1. Other than giving your name and current activities, you are not required to say anything to them.
When talking with the police, you are not required to answer their questions. If you feel like they are trying to get information other than your name and what you are doing out of you, or you are uncomfortable, just stop answering their questions. They cannot make you answer. Remember to comply with any orders they give you, but keep in mind that you do not have to answer their questions.
2. Don’t be rude to the police.
Though you may feel like a police officer is harassing you or being unfair, it is best to say nothing to them that will make them angry. Being aggressive, upset, or rude to a police officer can make them more suspicious of you and could lead to further action you did not intend for. Remember that if you are rude to a police officer, they will likely remember how you acted towards them later, changing the way they present their story or even how they testify in court.
3. Remember that all police officers carry guns.
Being aware that all police officers carry guns is important so that they do not take violent action against you if they feel provoked. This tip goes hand in hand in not being rude. If you are respectful and compliant with an officer, they will not have any reason to use their weapon. Remaining calm and keeping your cool can be the difference between life and death.
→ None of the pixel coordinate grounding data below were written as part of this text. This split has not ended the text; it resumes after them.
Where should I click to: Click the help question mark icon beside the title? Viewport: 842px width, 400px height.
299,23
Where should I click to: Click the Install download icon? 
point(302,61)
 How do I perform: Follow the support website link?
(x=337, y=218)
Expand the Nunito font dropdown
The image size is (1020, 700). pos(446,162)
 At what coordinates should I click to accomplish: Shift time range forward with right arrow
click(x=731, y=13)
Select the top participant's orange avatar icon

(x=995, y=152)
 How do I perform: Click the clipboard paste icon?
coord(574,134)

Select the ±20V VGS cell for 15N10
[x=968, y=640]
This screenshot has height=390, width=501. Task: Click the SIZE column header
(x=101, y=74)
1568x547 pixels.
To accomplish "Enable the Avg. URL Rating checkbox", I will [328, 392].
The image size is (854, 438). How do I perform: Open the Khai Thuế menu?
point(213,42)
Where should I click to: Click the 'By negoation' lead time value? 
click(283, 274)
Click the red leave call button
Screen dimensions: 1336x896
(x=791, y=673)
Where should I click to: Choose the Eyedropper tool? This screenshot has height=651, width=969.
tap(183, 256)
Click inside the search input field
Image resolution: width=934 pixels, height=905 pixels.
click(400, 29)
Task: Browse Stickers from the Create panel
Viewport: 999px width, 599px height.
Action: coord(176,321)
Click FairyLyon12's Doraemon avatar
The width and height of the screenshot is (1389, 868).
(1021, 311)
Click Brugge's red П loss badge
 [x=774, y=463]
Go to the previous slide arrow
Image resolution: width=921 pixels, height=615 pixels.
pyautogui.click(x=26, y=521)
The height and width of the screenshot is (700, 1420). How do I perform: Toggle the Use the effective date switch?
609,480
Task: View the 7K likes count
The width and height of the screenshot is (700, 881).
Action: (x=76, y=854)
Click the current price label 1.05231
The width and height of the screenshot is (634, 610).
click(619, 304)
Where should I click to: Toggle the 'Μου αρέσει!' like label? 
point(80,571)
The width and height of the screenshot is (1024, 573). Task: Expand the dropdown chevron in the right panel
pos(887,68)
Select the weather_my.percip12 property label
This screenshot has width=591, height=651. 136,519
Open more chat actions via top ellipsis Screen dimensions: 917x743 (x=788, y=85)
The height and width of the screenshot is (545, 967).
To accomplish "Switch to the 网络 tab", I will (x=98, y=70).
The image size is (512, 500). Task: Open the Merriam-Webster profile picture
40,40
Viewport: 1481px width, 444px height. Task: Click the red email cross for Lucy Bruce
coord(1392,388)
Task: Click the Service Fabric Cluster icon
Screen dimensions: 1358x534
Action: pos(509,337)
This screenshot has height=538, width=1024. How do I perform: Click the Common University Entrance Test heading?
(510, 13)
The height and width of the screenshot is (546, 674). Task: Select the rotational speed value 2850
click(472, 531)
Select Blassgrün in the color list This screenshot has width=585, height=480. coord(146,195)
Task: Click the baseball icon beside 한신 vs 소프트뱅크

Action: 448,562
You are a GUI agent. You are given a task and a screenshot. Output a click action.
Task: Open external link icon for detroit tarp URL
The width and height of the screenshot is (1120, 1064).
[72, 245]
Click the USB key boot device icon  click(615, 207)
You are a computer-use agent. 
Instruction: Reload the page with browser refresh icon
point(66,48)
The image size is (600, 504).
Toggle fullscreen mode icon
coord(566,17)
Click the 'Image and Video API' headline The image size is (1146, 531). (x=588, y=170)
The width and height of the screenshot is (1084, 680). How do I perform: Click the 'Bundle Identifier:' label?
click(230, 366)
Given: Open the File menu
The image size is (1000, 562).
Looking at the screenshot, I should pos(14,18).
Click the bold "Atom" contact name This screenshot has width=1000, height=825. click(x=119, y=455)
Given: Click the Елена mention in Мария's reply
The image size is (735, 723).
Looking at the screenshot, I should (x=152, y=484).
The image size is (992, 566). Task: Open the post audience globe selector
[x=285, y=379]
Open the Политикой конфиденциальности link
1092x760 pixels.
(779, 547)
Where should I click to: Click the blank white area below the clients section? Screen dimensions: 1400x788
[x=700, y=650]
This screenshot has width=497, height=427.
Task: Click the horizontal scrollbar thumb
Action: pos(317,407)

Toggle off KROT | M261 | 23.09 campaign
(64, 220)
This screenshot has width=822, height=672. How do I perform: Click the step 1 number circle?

4. You are not obligated to let them search you.
If you have been stopped by the police, you do not have to consent to a search of your property or vehicle. The police are not usually allowed to search you unless they have your consent, a warrant, or a recognized exception to the warrant requirement. It is important to know your rights so that you can tell them no before they do something they are not allowed to do.
5. Ask the officers questions.
If you have been stopped by a police officer, it is a good idea to get their confirmation before leaving or doing anything when you are with them. Asking things like “Am I allowed to leave?” or “Why have I been stopped?”. Calmly asking these types of questions can protect your rights as well as check officers before they arrest you without probable cause, or create a situation where they believe you are being non-compliant. When dealing with police officers, it is important to always be calm and to not do anything that could be perceived as a threat to them.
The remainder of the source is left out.